Fedor Arkadevich Bersenev - Russian naval artillery officer, explorer of the Far East, flagship artilleryman of the 2nd Pacific Squadron, who died in the Tsushima battle.
| Fedor Arkadevich Bersenev | |
|---|---|
| Date of Birth | March 5, 1861 |
| Place of Birth | Myshkin city, Yaroslavl province |
| Date of death | May 14, 1905 ( 44) |
| Place of death | |
| Affiliation | |
| Type of army | Navy |
| Years of service | 1882-1905 |
| Rank | Colonel of the Marine Artillery Corps |
| Battles / wars | Tsushima battle |
Content
Biography
Born in the town of Myshkin in the family of the secretary of the county court (subsequently the notary public). He graduated from high school in Yaroslavl.
In 1879 he graduated from the Technical School of the Maritime Department in Kronstadt . May 31, 1882 received the rank of ensign of the Marine Artillery Corps . In 1883 he was transferred to the Far East. In 1884 he served on the gunboat " Walrus " of the Siberian Flotilla . In 1885, with the Abrek clipper, he participated in a hydrographic expedition to the Sea of Okhotsk , and in the summer he was involved in mapping the Pacific coast and the mouth of the Amur. In 1886 he was assigned to the Ermine gunboat. In 1887 he was transferred to the gunboat Sivuch . In the same 1887 he was appointed to manage weapons in the Siberian Navy crew.

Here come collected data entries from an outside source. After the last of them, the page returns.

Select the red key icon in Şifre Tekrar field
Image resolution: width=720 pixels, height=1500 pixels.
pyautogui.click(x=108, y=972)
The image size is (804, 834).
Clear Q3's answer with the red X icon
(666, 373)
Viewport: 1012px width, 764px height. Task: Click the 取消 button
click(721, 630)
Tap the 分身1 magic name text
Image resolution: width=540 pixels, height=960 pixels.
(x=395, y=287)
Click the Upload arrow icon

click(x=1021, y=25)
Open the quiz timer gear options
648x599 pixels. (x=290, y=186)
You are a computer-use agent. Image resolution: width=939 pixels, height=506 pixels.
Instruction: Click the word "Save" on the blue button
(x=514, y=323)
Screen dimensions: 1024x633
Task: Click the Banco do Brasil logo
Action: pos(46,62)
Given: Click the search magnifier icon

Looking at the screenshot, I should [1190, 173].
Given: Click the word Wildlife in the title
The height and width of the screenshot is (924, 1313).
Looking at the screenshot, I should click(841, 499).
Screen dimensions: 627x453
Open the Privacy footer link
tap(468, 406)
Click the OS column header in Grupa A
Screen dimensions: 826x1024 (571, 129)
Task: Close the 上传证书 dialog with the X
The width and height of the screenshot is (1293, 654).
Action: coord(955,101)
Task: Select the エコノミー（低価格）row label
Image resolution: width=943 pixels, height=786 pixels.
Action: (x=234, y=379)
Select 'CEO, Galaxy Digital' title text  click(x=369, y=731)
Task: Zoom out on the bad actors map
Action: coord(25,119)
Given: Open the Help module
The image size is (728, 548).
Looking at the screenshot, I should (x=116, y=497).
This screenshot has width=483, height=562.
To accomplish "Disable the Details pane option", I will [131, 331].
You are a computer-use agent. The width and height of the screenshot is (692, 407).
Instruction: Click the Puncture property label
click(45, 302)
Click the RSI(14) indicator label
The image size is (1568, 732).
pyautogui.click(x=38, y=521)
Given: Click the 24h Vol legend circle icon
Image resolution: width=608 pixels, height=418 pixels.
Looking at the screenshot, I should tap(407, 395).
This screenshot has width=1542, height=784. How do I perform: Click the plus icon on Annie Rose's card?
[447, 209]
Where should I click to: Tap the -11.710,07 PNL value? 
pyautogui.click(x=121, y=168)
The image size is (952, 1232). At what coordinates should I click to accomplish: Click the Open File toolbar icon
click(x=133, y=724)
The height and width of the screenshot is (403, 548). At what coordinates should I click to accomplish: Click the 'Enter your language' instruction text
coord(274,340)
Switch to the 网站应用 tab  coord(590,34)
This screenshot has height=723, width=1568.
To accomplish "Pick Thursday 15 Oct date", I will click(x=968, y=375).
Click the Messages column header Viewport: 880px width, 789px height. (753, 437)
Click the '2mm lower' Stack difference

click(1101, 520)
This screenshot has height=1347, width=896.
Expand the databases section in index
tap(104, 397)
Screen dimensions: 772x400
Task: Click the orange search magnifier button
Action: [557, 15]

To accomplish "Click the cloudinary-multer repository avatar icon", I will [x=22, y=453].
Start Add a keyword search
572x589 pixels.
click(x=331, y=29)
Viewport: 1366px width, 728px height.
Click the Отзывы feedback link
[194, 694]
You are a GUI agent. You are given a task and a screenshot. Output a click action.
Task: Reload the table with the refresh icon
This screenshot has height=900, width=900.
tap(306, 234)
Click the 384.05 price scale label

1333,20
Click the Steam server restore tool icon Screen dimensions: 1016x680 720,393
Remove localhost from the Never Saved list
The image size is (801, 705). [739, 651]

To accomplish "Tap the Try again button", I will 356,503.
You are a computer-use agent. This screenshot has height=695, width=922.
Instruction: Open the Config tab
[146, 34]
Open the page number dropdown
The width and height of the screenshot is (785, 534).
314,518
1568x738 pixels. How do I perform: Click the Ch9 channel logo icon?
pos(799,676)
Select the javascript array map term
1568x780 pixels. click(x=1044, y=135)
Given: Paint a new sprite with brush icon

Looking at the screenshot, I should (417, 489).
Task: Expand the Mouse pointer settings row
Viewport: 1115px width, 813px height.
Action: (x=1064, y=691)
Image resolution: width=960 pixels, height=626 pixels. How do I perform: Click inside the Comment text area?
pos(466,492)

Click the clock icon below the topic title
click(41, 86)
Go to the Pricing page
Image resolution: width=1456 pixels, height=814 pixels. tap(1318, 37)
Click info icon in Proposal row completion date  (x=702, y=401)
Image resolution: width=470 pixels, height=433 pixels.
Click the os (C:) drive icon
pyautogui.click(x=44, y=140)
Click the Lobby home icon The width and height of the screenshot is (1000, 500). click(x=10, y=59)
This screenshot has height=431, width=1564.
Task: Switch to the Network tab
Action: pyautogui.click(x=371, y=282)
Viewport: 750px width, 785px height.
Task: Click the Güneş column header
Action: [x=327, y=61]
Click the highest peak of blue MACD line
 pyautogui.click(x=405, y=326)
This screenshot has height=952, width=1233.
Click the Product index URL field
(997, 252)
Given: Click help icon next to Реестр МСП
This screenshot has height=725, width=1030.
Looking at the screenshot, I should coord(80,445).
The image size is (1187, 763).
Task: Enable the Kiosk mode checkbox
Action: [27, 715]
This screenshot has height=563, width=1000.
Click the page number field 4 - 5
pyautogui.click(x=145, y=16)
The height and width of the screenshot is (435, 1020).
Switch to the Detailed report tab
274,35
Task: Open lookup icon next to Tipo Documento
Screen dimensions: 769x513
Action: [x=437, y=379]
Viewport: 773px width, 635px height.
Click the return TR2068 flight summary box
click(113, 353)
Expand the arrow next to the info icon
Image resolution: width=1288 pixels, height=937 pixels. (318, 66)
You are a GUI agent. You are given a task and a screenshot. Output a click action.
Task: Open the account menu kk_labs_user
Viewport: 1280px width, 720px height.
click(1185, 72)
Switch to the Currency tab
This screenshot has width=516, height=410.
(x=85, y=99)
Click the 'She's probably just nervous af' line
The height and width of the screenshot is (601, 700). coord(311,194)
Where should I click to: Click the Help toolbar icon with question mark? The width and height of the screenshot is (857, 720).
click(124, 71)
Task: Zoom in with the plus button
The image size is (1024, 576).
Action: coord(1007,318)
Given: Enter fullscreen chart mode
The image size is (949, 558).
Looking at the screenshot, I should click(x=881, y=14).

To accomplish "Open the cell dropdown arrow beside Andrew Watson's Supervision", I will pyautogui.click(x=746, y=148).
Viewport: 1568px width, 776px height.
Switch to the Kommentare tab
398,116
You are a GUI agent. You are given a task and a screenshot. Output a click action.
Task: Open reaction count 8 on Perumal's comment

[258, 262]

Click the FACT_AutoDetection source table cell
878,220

In 1889-1892 He graduated from the Mikhailovsky Artillery Academy in St. Petersburg in the 1st category.
In 1892-1893 was a member of the Commission of artillery experiments in St. Petersburg. In 1893, he was sent to Sheffield , England, to the Vickers factories, with the aim of observing the manufacture of armor plates for Russian ships and their acceptance. From November 1985 to May 1896 he was in the American city of Pittsburgh, at the Carnegie factories, where he became a specialist in the theory and practice of manufacturing armored steel. In 1896 he returned to Russia, was promoted to captain of KMA and appointed to head the armor workshop of the Obukhov Steel Plant in St. Petersburg. At the same time he was the treasurer of the Nevsky Society for the Organization of Popular Entertainment. On May 7, 1901, he prevented the shooting of the workers of the Obukhov plant sent by a detachment of sailors who arranged a strike, but he himself was forced to leave the factory and transferred to the Training and Artillery Detachment of the Baltic Fleet.
In 1901, he was promoted to lieutenant colonel of the KMA and appointed lecturer at the Technical School of the Maritime Department in Kronstadt. During the summer navigation he participated in the voyages on the cruiser “ Minin ” (flag of Admiral Z. P. Rozhestvensky ) as the flagship artilleryman.
In July 1904 he was appointed the flagship artilleryman of the 2nd Pacific Squadron and in the same year promoted to the rank of KMA Colonel . Participated in the Tsushima campaign and battle.
The first flagship artilleryman, Lieutenant Colonel Bersenev, a tall and skeletal man, fully met in Russian conditions, as a specialist, the modern requirements of knowledge. He was an honest officer and knew his business well. But his instructions were very often useful, the admiral paid little attention.
- A. S. Novikov-Priboy
On May 14, 1905, he replaced the retired senior artilleryman of the squadron battleship “ Prince Suvorov ”, Lieutenant Vladimirsky, at the post of the range finder and was killed by a fragment 13 minutes after the start of the battle.
In the wheelhouse, a senior ship artilleryman, Lieutenant Vladimirsky, was wounded. The left range finder of Barra and Stroda was defeated. He was replaced by the right. Trying to measure the distance to the enemy, a long skeletal man, a flagship artilleryman, Colonel Bersenev, began to fall to him, but he immediately fell down dead.
- A. S. Novikov-Priboy
The body sank with the ship. June 13, 1905 was removed from the lists of the fleet.
Family
- Sister Varvara Arkadyevna
- Wife Elena Konstantinovna (nee Dushina), one of the first Russian female doctors
- Children:
- Vera (1897)
- Andrew (1898)
- Tamara (1900)
- Stepan (1903)
Memory
Cape and bay at the northwestern tip of the Tugur Peninsula in the Sea of Okhotsk are named after F. A. Bersenev.